There is no element more conspicuously absent from contemporary poetry than nobility. Wallace Stevens 1942
In the days before television the trends of current events were presented to the public at the movie theater in a 20 to 30 minute documentary called The March of Time. The title must have been taken from that old saying, “Time marches on.” And so it does until whatever events were shown in that documentary have long since been swallowed up by time – indeed, even Time Magazine is getting slimmer and slimmer and may one day disappear like the people and events narrated in its contents.
You will hear Time’s relentless pace tolled out every day on our obituary pages – as in John Donne’s famous line: Ask not for whom the bell tolls, it tolls for thee. And this relentlessness, this seeming inevitability of change, nothing holding firm, tends to get people down – so much so that in his Sonnet 65 Shakespeare can speak of Time as a kind of raging force which neither brass, nor stone, nor earth, nor . . . sea can withstand. And if that be the case, he asks, How with this rage shall beauty hold a plea, / Whose action is no stronger than a flower? / . . . how shall summer’s honey breath hold out / against the wrackful siege of battering days, / When rocks impregnable are not so stout / Nor gates of steel so strong, but Time decays?
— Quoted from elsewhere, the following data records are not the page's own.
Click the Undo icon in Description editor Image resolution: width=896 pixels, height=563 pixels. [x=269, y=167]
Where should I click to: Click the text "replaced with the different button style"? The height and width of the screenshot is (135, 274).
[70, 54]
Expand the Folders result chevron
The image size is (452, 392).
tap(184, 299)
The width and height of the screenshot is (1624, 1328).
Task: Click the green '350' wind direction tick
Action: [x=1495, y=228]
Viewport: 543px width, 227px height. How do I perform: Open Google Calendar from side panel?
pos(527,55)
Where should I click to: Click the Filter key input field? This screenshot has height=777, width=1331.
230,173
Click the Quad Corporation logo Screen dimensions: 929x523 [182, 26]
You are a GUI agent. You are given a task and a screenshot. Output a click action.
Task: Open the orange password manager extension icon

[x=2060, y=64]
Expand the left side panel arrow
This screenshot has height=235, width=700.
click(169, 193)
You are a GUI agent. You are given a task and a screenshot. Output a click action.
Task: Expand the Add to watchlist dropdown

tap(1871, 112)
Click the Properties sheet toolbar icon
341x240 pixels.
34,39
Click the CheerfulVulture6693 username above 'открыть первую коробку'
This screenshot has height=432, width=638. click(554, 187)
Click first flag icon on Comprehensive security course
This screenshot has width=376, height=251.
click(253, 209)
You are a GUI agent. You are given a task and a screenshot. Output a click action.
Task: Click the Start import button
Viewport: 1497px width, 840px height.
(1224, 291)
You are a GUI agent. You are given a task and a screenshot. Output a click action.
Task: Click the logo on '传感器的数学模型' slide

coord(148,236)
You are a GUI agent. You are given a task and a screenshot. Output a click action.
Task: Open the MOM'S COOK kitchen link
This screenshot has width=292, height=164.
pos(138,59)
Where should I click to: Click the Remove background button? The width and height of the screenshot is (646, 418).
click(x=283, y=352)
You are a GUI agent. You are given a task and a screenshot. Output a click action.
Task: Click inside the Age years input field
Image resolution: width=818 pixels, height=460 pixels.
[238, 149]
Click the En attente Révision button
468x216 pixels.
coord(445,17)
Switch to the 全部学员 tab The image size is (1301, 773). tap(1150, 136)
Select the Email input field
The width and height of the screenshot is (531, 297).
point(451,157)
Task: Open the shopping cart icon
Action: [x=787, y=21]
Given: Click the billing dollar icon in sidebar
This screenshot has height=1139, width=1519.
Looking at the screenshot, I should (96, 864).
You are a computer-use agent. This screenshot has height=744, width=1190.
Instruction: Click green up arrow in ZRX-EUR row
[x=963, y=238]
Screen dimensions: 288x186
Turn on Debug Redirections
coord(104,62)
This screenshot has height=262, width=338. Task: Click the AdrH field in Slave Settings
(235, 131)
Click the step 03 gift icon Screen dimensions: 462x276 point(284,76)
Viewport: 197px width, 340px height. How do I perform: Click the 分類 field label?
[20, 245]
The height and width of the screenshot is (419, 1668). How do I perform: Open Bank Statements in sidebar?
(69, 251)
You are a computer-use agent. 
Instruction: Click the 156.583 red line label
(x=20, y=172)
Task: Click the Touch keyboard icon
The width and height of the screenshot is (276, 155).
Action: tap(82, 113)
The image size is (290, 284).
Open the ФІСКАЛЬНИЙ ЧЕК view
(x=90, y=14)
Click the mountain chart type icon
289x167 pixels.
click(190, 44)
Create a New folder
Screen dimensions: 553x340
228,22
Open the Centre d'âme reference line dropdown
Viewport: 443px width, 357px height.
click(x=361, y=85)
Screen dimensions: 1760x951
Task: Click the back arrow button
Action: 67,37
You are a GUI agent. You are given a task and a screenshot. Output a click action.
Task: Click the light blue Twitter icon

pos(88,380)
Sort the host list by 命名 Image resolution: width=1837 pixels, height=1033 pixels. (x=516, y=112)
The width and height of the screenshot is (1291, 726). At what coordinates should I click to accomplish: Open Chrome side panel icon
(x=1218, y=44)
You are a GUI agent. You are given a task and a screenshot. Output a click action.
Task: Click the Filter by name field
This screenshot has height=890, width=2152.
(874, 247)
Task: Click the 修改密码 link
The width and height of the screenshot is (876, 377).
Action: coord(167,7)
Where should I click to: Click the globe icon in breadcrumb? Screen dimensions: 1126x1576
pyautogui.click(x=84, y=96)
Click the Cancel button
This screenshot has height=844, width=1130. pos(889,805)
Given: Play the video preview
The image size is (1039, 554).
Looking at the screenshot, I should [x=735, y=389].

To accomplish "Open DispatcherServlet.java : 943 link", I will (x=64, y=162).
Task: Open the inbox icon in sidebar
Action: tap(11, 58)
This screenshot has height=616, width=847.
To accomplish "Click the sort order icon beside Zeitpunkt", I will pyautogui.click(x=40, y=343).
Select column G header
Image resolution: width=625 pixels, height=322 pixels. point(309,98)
And yet thanks to our Christian heritage, we defy Time’s rage even as St. Paul defies it in today’s second reading where he says of the risen Christ: For he must reign until he has put all his enemies under his feet and the last enemy to be destroyed is death. As Christians we believe that time need no longer be synonymous with death but experienced as a crescendo, as an overture to our living forever – somehow! And as such, each day becomes – no longer a roadblock – but a gateway to wider horizons. Time is redeemed. Indeed, if we are true Christians, really moved from the depths of our Scripture, we should confront the so-called rage of Time with a rage of our own. Or as the poet Wallace Stevens has written, we must confront the violence of meaningless Time with our own violence from within – which he defines as “the imagination pressing back against the pressure of reality”. Translate “imagination” as creative faith, hope and love.
And so to Shakespeare’s complaint how with this rage of time can beauty hold a plea Stevens looks to art, poetry, and I might add the beauty of today’s Psalm “The Lord is my shepherd, I shall not want.” Specifically Stevens refers us to the rage evident in the watercolors of the sculptor Jacob Epstein, whose flowers “make no pretence to fragility. They shout, explode all over the picture space and generally oppose the rage of the world with such a rage of form and color as no flower in nature or pigment has done since Van Gogh.” (Look up Epstein’s flower images on Google.com.)
As Christians we are often encouraged to be gentle, sweet, calm, pious amid the storms of life. But maybe rage should be the better expression of what we believe (as it was in subtle ways in the writings of Flannery O’Connor). Like Christ (whom we honor as so much more noble than monarchs of old, whose noble rage was shown when he chased the money changers from the Temple) we ourselves should live nobly, defiantly in the face of all that would reduce us to timid souls, cringing within an ominous universe. We should affirm life and beauty, stand up to all that has made of Time a dead end against which beauty cannot hold a plea, being so fragile. But what was Christ raised upon the cross but someone fragile – and yet he rose again as someone of whom the Book of Revelation says: His eyes flamed like fire; his feet gleamed like burnished brass refined in a furnace, and his voice was like the sound of rushing waters. Like an Epstein dahlia?